Sans être d’accord sur toutes les leçons, quel régal de suivre ces rapports humains entre les personnages. Michela Murgia effleure les sentiments, laissant le lecteur comprendre les doutes, les attirances, les ambiguïtés.
Et il y a bien sûr cette âme sarde qui s’exprime encore davantage face aux comportements des suédois lorsque Eleonora se rend à Stockholm pour une tournée théâtrale.
En Suède, «  l’âme dérangeante de l’art était un prix trop élevé à payer pour une harmonie sociale aussi efficace. »
Alors qu’en Suède, « sortir de la moyenne n’est pas vu d’un bon œil« , l’Italie a le culte de l’exception individuelle.

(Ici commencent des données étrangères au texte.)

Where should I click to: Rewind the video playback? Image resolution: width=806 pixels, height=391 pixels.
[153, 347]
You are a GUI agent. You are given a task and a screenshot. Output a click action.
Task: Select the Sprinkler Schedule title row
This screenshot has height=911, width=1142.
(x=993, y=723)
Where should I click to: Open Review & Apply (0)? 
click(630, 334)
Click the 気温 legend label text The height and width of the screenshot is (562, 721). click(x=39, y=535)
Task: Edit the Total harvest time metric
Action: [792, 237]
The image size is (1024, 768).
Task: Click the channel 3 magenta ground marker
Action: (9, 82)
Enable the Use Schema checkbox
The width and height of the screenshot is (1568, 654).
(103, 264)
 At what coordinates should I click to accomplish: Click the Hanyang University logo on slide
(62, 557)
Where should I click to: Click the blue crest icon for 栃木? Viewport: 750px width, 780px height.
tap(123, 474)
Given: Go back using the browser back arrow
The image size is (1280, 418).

Chirù, avec son sourire « entre l’effronterie et la timidité » devient pour celle qu’il juge « malheureuse avec classe » un « arestixeddu » (jeune fauve en sarde). Et l’on ne sait plus lequel des deux aide l’autre.

Ce roman est une lumineuse confrontation, un récit où les rapports humains sont décortiqués, dévoilant passion et ambiguïté. Un roman intelligent qui insiste sur l’analyse des comportements,un récit que je rapprocherais du roman de Ian McEwan, L’intérêt de l’enfant. Un roman comme je les aime.

Auteur

contact@surlaroutedejostein.fr

Commentaires

Fabiola
23 avril 2017 à 15 h 56 min

Très bonne analyse de ce livre que je partage totalement! Bravo! (Roman lu en langue italienne), J’ai hâte de voir si la traduction respecte bien le style de l’écrivaine). Merci 🙂



1 mai 2017 à 21 h 07 min

Je rebondis grâce à ton article-bilan sur cet article. J’avais adoré Accabadora. Un peu moins « La Guerre des saints » même si je retrouvais la belle écriture de l’auteure. Tu me donnes bien envie de le lire en tout cas, merci!